### Dokumen Sumber
·····
Kita ketahui bahwa memukul punggung dan merampas harta benda  tanpa ada sebab yang dibenarkan oleh agama adalah termasuk dhalim atau kemaksiatan, tapi kita tetap diperintahkan untuk mendengar dan mentaati pemimpin, selama dia tidak memerintahkan kita untuk berbuat maksiat kepada Allah

Kita dianjurkan bersabar kepada pemimpin meskipun dia berbuat kedhaliman, dalam hadits disebutkan :

عَنِ ابْنِ عَبَّاسٍ عَنِ النَّبِىِّ صَلَّى اللهُ عَلَيْهِ وَسَلَّمَ قَالَ مَنْ كَرِهَ مِنْ أَمِيْرِهِ شَيْئًا فَلْيَصْبِرْ، فَإِنَّهُ مَنْ خَرَجَ مِنَ السُّلْطَانِ شِبْرًا مَاتَ مِيْتَةً جَاهِلِيَّةً
Dari Ibnu Abbas dari Nabi saw bersabda : Siapa yang tidak menyukai kebijakan amir (pemimpinnya) hendaklah bersabar, sebab siapapun yang keluar dari ketaatan kepada amir sejengkal saja, ia mati dalam keadaan jahiliyah. (H. R. Bukhari no. 7053, Muslim no.4897.)
·····
### Data Tersedia
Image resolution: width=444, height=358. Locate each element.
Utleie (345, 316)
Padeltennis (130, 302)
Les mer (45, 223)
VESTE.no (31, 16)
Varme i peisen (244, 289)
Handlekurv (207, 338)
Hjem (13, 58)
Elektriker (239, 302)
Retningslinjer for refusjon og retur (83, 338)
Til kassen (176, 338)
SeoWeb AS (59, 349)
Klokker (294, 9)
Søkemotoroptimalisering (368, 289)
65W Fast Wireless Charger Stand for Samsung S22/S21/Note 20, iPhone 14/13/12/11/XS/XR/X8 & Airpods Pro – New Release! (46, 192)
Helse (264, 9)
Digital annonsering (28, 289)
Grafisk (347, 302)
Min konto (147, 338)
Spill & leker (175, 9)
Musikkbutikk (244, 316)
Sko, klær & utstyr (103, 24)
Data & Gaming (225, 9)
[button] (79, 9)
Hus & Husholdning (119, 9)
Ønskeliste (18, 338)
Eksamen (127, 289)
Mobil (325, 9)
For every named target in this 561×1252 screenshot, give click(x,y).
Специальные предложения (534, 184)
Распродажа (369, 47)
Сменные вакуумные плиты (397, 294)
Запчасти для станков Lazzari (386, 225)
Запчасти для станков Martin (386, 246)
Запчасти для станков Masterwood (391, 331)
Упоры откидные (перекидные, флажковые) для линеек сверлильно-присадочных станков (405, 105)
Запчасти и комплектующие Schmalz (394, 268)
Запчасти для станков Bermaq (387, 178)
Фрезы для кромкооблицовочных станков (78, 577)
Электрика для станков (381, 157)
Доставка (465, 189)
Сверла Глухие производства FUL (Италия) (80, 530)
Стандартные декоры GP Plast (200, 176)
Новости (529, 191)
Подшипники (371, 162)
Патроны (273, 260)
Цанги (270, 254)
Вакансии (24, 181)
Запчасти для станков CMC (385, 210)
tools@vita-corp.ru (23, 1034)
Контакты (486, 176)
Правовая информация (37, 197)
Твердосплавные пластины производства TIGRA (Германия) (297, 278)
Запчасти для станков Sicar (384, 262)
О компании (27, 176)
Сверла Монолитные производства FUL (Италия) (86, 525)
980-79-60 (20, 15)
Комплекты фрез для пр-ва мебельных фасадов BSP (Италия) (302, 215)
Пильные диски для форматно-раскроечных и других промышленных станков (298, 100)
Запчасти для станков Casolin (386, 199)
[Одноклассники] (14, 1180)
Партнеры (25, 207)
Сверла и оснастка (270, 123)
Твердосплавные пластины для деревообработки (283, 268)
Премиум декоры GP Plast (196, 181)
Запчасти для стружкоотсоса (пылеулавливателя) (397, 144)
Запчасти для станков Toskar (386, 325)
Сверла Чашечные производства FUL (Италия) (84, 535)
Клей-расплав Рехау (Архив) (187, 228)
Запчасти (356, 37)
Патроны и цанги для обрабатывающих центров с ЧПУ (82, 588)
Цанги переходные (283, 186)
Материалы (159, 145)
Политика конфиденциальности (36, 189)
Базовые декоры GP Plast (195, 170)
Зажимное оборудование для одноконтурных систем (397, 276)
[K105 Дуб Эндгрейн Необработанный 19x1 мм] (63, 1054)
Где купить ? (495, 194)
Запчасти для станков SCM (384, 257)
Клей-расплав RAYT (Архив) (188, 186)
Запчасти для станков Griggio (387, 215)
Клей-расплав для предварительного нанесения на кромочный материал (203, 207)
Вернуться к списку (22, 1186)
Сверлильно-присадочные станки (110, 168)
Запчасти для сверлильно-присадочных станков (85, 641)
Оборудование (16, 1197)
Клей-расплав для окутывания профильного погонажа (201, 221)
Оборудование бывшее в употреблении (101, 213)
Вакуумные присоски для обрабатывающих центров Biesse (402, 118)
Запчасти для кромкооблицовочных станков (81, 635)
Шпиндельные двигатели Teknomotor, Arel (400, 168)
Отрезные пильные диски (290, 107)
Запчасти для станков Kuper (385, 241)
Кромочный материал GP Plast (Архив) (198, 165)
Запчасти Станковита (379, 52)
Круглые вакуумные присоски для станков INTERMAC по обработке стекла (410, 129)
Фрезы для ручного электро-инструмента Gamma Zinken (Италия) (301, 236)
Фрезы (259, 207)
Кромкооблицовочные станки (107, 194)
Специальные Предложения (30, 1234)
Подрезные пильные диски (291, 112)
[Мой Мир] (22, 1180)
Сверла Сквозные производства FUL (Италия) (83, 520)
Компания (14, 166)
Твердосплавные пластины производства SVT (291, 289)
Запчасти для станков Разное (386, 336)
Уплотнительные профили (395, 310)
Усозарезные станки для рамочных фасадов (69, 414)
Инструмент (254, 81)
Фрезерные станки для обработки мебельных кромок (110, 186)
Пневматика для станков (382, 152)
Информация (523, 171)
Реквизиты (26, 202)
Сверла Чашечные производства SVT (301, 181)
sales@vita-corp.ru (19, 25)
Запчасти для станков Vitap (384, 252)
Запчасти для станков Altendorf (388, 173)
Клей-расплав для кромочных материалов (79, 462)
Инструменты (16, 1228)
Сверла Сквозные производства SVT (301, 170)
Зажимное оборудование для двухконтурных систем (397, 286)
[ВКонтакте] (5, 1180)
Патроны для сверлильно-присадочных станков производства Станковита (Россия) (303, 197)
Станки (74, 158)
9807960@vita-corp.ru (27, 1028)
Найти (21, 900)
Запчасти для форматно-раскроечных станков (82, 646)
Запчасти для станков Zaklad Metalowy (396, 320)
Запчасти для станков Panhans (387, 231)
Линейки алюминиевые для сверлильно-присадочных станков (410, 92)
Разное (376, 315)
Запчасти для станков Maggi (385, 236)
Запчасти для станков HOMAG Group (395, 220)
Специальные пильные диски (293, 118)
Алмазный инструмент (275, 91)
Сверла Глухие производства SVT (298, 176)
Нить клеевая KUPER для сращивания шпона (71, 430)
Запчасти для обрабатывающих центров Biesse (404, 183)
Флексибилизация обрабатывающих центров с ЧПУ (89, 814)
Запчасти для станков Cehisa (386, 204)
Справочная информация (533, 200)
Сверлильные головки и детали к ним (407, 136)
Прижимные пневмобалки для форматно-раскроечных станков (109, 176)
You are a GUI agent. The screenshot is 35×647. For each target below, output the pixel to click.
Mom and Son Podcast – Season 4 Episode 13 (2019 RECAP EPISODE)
·····
### Tugas Dikerjakan
Tuliskan ulang bagian dokumen sumber tentang sikap kepada pemimpin, mulai dari "عَنِ ابْنِ عَبَّاسٍ" dan berakhir pada "7053, Muslim no.4897.)". Jawablah hanya dengan berpegang pada dokumen sumber.

### Contoh Penyelesaian
عَنِ ابْنِ عَبَّاسٍ عَنِ النَّبِىِّ صَلَّى اللهُ عَلَيْهِ وَسَلَّمَ قَالَ مَنْ كَرِهَ مِنْ أَمِيْرِهِ شَيْئًا فَلْيَصْبِرْ، فَإِنَّهُ مَنْ خَرَجَ مِنَ السُّلْطَانِ شِبْرًا مَاتَ مِيْتَةً جَاهِلِيَّةً
Dari Ibnu Abbas dari Nabi saw bersabda : Siapa yang tidak menyukai kebijakan amir (pemimpinnya) hendaklah bersabar, sebab siapapun yang keluar dari ketaatan kepada amir sejengkal saja, ia mati dalam keadaan jahiliyah. (H. R. Bukhari no. 7053, Muslim no.4897.)